(Stored data)
◇ ◇ ◇ ◇ ◇ ◇ ◇

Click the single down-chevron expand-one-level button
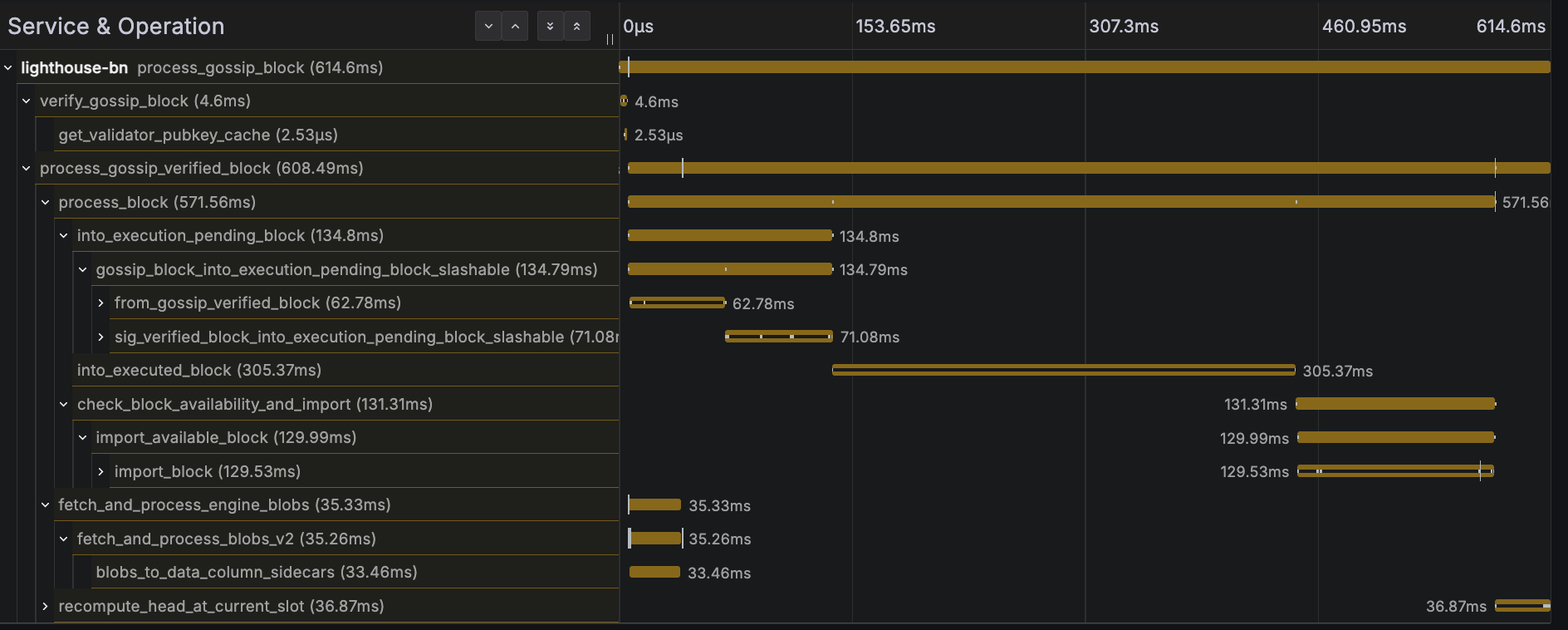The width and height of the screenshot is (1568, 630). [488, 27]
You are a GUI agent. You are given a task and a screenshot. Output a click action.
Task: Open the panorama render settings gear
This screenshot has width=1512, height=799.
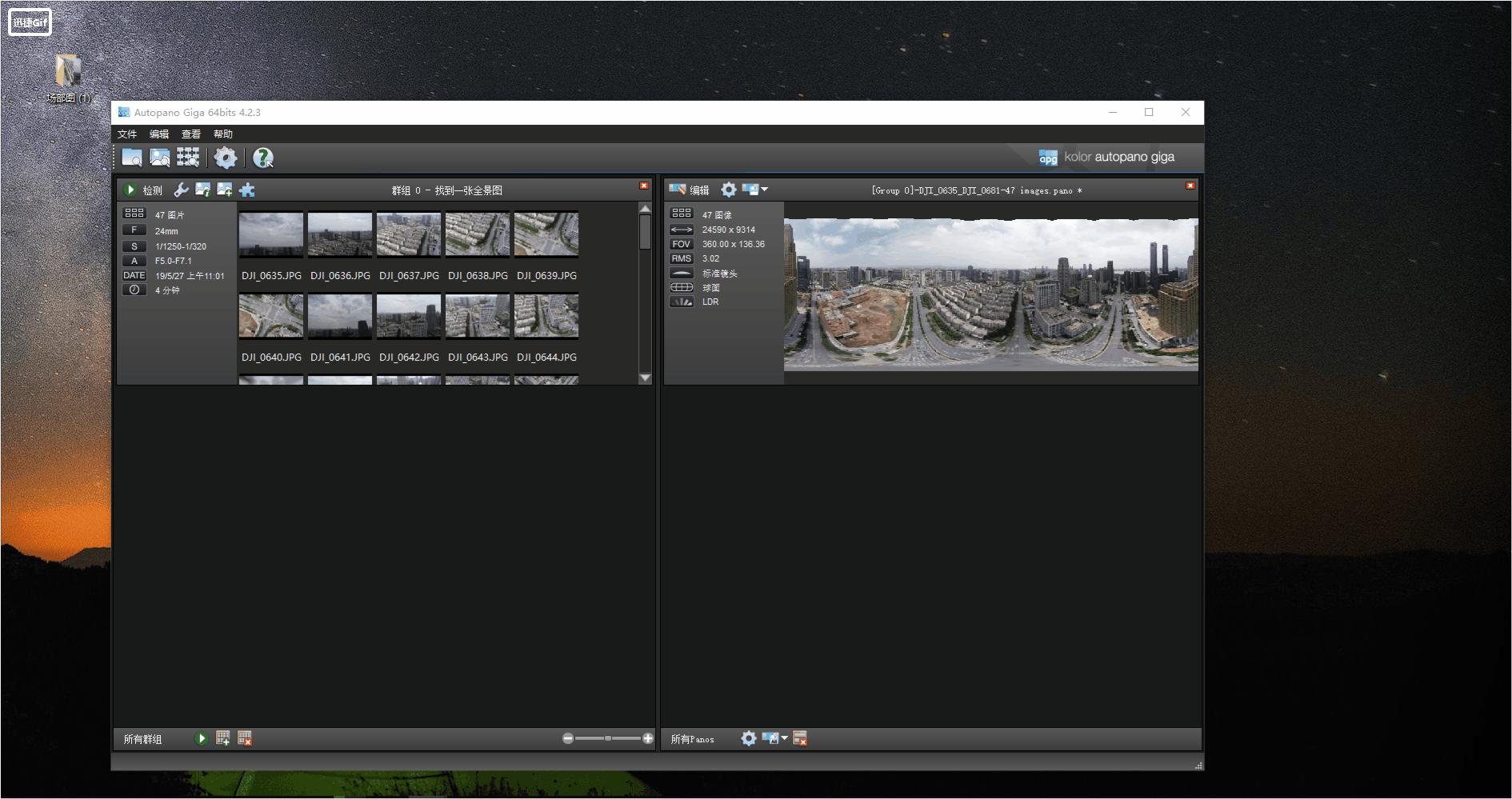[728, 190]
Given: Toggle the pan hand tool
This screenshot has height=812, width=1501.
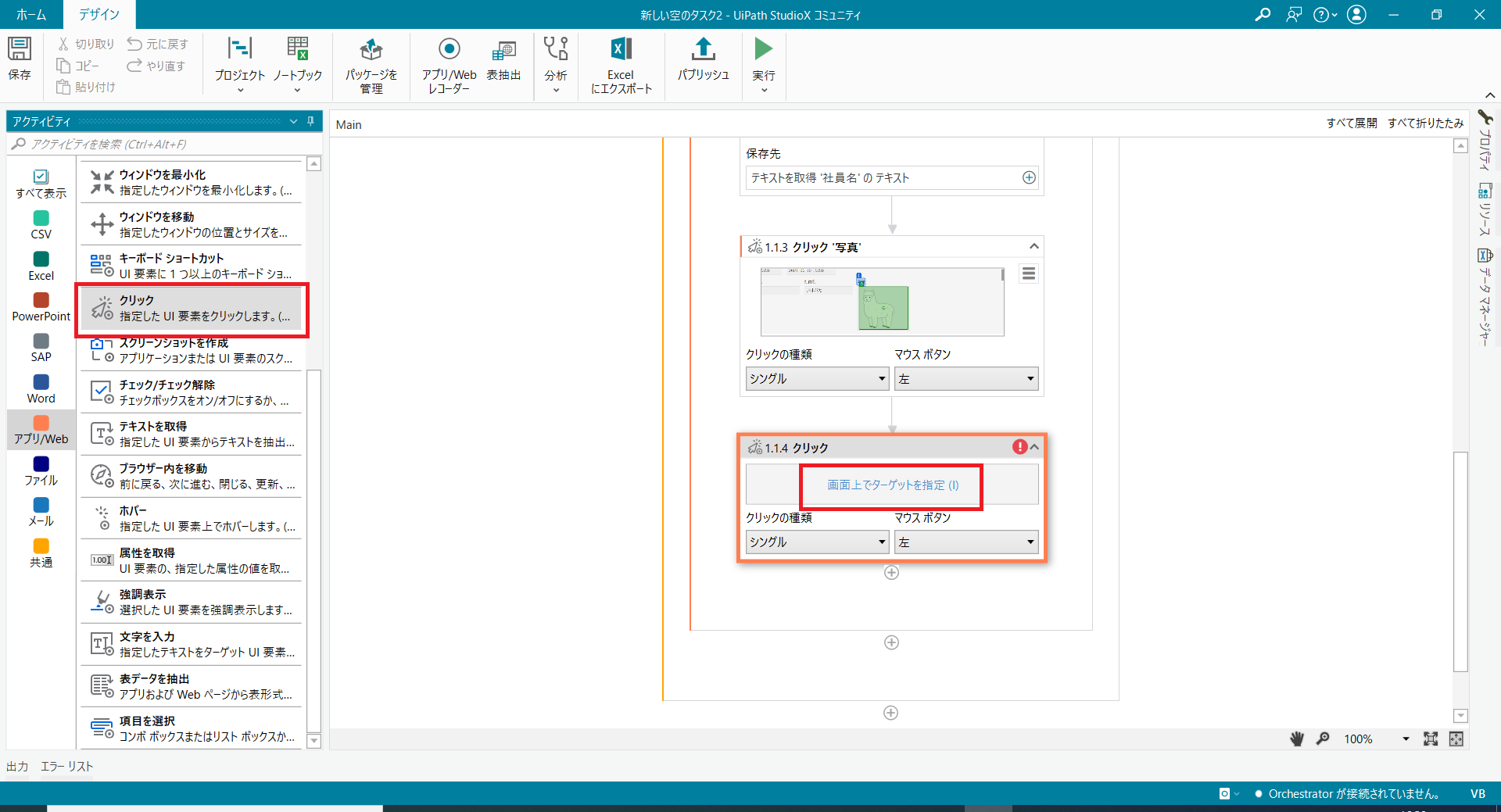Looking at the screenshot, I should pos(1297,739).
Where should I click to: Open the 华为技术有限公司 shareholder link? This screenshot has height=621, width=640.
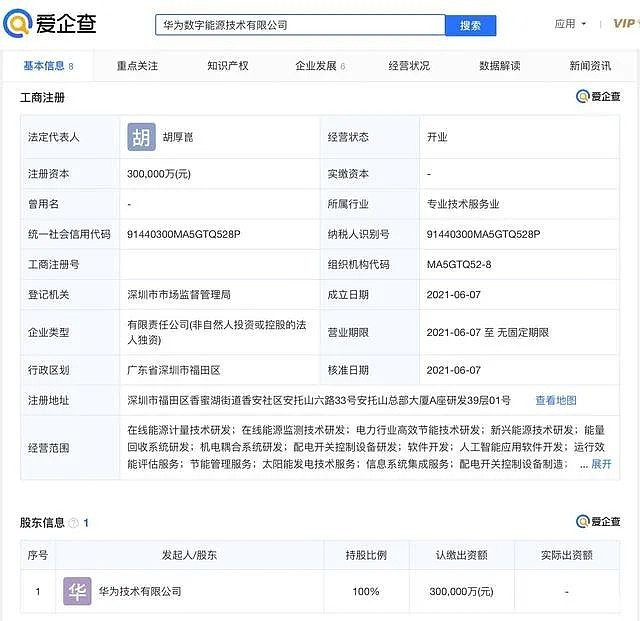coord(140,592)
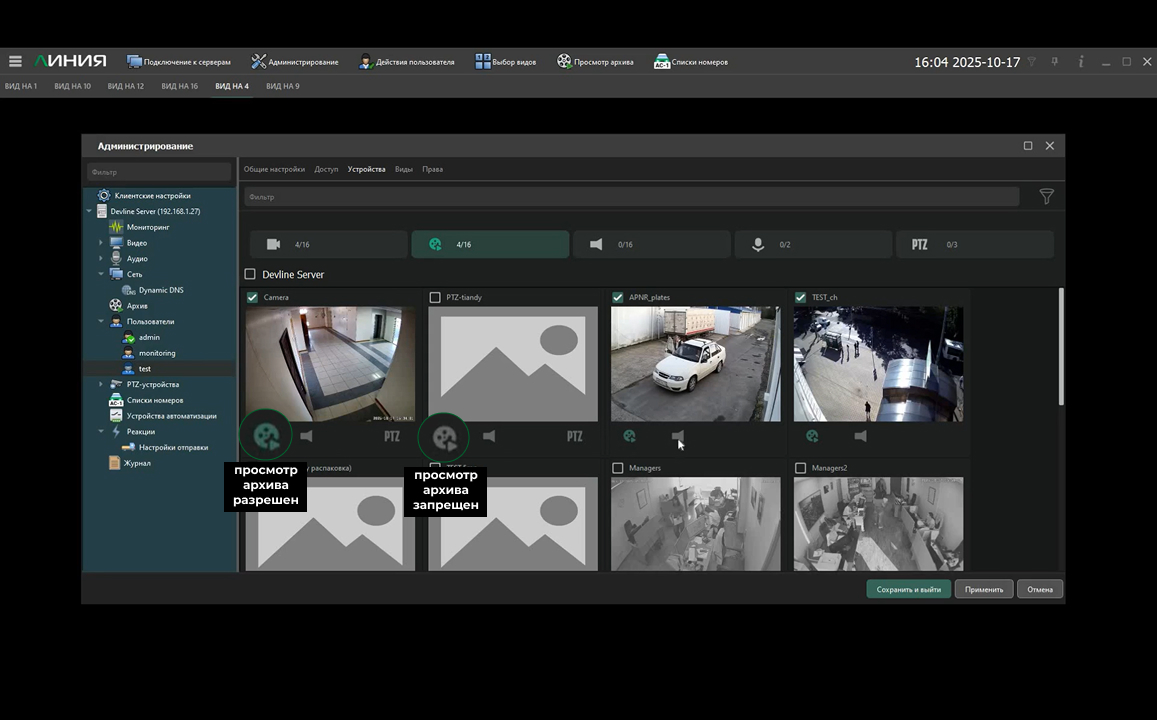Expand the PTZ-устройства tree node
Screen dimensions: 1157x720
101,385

◇ ◇ ◇ ◇ ◇ ◇ ◇

[What the exercise asks]:
When you copy the data above, reproduce each line exactly and skip every image.

[Problem solution]:
Click the single down-chevron expand-one-level button
The width and height of the screenshot is (1568, 630). [488, 27]
You are a GUI agent. You are given a task and a screenshot. Output a click action.
Task: Open the panorama render settings gear
This screenshot has width=1512, height=799.
[728, 190]
Given: Toggle the pan hand tool
This screenshot has height=812, width=1501.
Looking at the screenshot, I should pos(1297,739).
Where should I click to: Open the 华为技术有限公司 shareholder link? This screenshot has height=621, width=640.
coord(140,592)
Expand the PTZ-устройства tree node
Screen dimensions: 1157x720
101,385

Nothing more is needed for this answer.